Subgroup analyses also showed no association between seizure frequency and ADHD medication. In some of the analyses, ADHD medication was associated with a significantly lower risk of seizures, but it was never associated with a higher risk.

“This study provides another piece of evidence that medications for kids with ADHD do not increase the risk for seizures,” said Kimford J. Meador, professor of neurology and neurosciences at Stanford University and clinical director of the Stanford Comprehensive Epilepsy Center, who was not involved in the research. “I think that physicians should feel safe prescribing these medications within standard doses.”

Last year the journal Neurology published a similar study, in which researchers analyzed U.S. data from more than 800,000 people. They found no evidence that taking ADHD medication increased seizure risk in people with and without epilepsy.

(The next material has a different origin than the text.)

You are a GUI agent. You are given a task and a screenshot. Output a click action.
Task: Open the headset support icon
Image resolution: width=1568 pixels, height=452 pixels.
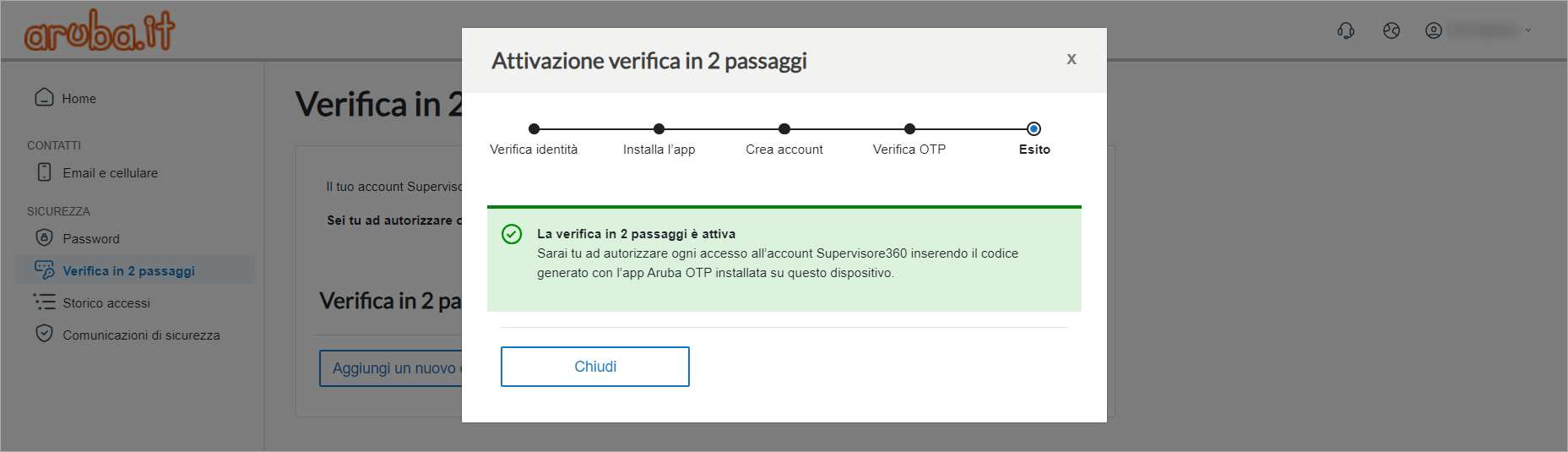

Treating ADHD in people with epilepsy

It’s estimated that overall, 11% of children receive an ADHD diagnosis between ages 3 and 17. ADHD is more common in people with epilepsy than in the general population: As many as 50% of children with epilepsy and 20% of adults also carry an ADHD diagnosis.

Though medical treatment of ADHD is not without controversy, untreated ADHD is a risk factor for later adult mental health issues, as well as academic impairment throughout childhood.

North American and European package inserts for methylphenidate and amphetamine products warn of the drugs’ potential to lower the seizure threshold. Pre-clinical studies and reports of seizures linked with stimulant abuse or overdose may be partly responsible for the warnings; there are few empirical data on the risk of seizures at therapeutic doses, such as for treating ADHD.

“Prior to this and the Neurology study, most literature has shown a good-faith effort to study the question, but because of the rarity of seizures, it’s been difficult,” said Wiggs, who was first author of the U.S. study.

Reassuring results

The main strength of the study was its size, noted Wiggs. “We had enough power to actually study the association,” she said. “Often when you find null results, people don’t know what to do. In a small study, of course you should temper your conclusions because you don’t know if there really is no association, or you just didn’t detect it.”

Because the Swedish research used data from registries, there were no records to confirm an epilepsy diagnosis or to provide information on epilepsy subtypes. Also, researchers had to equate ADHD medication prescriptions with medication adherence. And because a seizure was only counted if it resulted in a specialist or hospital visit, Wiggs notes that the overall seizure rates may be underestimated.

The authors also noted that because clinical guidelines caution against the use of ADHD medications in people with epilepsy, some prescriptions may have been withheld. However, the prescription rate of ADHD medication in the study (64%) fell between the Swedish rates for adult prescriptions (55%-60%) and those for children (75%).

“People with epilepsy are often denied effective treatment for their psychiatric and neuropsychiatric comorbidities out of fear that such treatment may have a negative impact on seizure control,” said Torbjorn Tomson, professor of neurology and epileptology in the Department of Clinical Neuroscience, Karolinska Institutet, Stockholm, who was not affiliated with the study. “The results should be reassuring for people with epilepsy who are in need of treatment for their ADHD.”